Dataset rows
'''

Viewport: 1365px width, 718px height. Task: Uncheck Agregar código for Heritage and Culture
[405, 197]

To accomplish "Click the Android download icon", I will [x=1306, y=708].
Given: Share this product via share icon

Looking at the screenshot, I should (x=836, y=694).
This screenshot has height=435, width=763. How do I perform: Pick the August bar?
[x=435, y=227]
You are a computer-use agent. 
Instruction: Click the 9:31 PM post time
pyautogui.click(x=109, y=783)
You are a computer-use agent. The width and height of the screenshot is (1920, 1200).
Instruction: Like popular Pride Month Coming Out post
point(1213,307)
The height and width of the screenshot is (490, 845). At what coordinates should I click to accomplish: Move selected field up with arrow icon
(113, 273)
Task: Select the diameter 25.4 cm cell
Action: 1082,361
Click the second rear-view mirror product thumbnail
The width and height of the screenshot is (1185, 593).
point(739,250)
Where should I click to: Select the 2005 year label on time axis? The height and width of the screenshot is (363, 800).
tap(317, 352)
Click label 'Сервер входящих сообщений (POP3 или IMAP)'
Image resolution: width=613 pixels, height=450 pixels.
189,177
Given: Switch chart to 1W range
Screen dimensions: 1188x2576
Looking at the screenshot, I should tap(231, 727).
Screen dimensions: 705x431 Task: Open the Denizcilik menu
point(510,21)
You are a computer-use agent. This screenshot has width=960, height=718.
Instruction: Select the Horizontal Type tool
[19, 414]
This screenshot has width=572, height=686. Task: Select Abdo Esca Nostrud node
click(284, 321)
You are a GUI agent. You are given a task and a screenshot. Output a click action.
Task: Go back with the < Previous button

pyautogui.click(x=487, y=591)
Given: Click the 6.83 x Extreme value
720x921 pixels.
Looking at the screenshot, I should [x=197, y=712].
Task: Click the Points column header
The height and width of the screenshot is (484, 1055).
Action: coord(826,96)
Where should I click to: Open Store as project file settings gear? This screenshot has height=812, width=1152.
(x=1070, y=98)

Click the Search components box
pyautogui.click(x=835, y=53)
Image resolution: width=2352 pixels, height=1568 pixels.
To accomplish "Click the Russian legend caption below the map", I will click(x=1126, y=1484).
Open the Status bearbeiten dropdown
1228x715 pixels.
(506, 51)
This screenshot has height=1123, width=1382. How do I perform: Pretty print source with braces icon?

'''

*Objective*.
Copy out every one of the items above, word for word and line for line, with no changes.

*Written answer*.
Viewport: 1365px width, 718px height. Task: Uncheck Agregar código for Heritage and Culture
[405, 197]

To accomplish "Click the Android download icon", I will [x=1306, y=708].
Given: Share this product via share icon

Looking at the screenshot, I should (x=836, y=694).
This screenshot has height=435, width=763. How do I perform: Pick the August bar?
[x=435, y=227]
You are a computer-use agent. 
Instruction: Click the 9:31 PM post time
pyautogui.click(x=109, y=783)
You are a computer-use agent. The width and height of the screenshot is (1920, 1200).
Instruction: Like popular Pride Month Coming Out post
point(1213,307)
The height and width of the screenshot is (490, 845). At what coordinates should I click to accomplish: Move selected field up with arrow icon
(113, 273)
Task: Select the diameter 25.4 cm cell
Action: 1082,361
Click the second rear-view mirror product thumbnail
The width and height of the screenshot is (1185, 593).
point(739,250)
Where should I click to: Select the 2005 year label on time axis? The height and width of the screenshot is (363, 800).
tap(317, 352)
Click label 'Сервер входящих сообщений (POP3 или IMAP)'
Image resolution: width=613 pixels, height=450 pixels.
189,177
Given: Switch chart to 1W range
Screen dimensions: 1188x2576
Looking at the screenshot, I should tap(231, 727).
Screen dimensions: 705x431 Task: Open the Denizcilik menu
point(510,21)
You are a computer-use agent. This screenshot has width=960, height=718.
Instruction: Select the Horizontal Type tool
[19, 414]
This screenshot has width=572, height=686. Task: Select Abdo Esca Nostrud node
click(284, 321)
You are a GUI agent. You are given a task and a screenshot. Output a click action.
Task: Go back with the < Previous button

pyautogui.click(x=487, y=591)
Given: Click the 6.83 x Extreme value
720x921 pixels.
Looking at the screenshot, I should [x=197, y=712].
Task: Click the Points column header
The height and width of the screenshot is (484, 1055).
Action: coord(826,96)
Where should I click to: Open Store as project file settings gear? This screenshot has height=812, width=1152.
(x=1070, y=98)

Click the Search components box
pyautogui.click(x=835, y=53)
Image resolution: width=2352 pixels, height=1568 pixels.
To accomplish "Click the Russian legend caption below the map", I will click(x=1126, y=1484).
Open the Status bearbeiten dropdown
1228x715 pixels.
(506, 51)
This screenshot has height=1123, width=1382. How do I perform: Pretty print source with braces icon?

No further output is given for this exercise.